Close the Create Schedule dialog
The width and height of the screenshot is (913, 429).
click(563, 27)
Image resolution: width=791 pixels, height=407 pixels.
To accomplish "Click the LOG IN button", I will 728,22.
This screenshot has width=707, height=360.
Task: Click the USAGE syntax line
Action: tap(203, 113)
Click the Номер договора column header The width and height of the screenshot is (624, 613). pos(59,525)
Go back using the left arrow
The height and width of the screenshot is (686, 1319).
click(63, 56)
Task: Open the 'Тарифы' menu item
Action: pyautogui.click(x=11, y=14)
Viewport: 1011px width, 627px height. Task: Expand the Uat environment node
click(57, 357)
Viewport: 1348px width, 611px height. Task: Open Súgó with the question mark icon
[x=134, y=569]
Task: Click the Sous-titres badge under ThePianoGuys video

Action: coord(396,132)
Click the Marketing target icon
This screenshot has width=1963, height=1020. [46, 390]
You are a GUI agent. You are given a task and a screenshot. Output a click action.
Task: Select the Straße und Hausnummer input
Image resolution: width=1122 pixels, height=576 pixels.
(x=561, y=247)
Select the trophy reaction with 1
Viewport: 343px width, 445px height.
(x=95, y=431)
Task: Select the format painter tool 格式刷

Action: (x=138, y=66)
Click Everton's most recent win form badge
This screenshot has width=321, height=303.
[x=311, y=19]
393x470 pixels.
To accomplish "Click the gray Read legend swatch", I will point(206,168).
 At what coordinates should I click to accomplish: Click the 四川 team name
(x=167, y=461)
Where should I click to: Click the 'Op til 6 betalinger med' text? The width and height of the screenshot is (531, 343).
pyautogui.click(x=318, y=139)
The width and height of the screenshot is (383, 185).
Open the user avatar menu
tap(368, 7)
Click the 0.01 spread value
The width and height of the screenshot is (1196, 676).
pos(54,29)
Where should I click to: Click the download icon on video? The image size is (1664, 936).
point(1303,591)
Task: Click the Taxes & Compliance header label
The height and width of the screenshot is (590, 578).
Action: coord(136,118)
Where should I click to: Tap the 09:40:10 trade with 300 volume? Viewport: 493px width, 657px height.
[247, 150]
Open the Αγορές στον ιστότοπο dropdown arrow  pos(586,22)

====

# Problem description:
Only an exact copy of the lines from the beginning of the listing through the line with "393x470 pixels.", both included, belongs in the answer.

# Response area:
Close the Create Schedule dialog
The width and height of the screenshot is (913, 429).
click(563, 27)
Image resolution: width=791 pixels, height=407 pixels.
To accomplish "Click the LOG IN button", I will 728,22.
This screenshot has width=707, height=360.
Task: Click the USAGE syntax line
Action: tap(203, 113)
Click the Номер договора column header The width and height of the screenshot is (624, 613). pos(59,525)
Go back using the left arrow
The height and width of the screenshot is (686, 1319).
click(63, 56)
Task: Open the 'Тарифы' menu item
Action: pyautogui.click(x=11, y=14)
Viewport: 1011px width, 627px height. Task: Expand the Uat environment node
click(57, 357)
Viewport: 1348px width, 611px height. Task: Open Súgó with the question mark icon
[x=134, y=569]
Task: Click the Sous-titres badge under ThePianoGuys video

Action: coord(396,132)
Click the Marketing target icon
This screenshot has width=1963, height=1020. [46, 390]
You are a GUI agent. You are given a task and a screenshot. Output a click action.
Task: Select the Straße und Hausnummer input
Image resolution: width=1122 pixels, height=576 pixels.
(x=561, y=247)
Select the trophy reaction with 1
Viewport: 343px width, 445px height.
(x=95, y=431)
Task: Select the format painter tool 格式刷

Action: (x=138, y=66)
Click Everton's most recent win form badge
This screenshot has width=321, height=303.
[x=311, y=19]
393x470 pixels.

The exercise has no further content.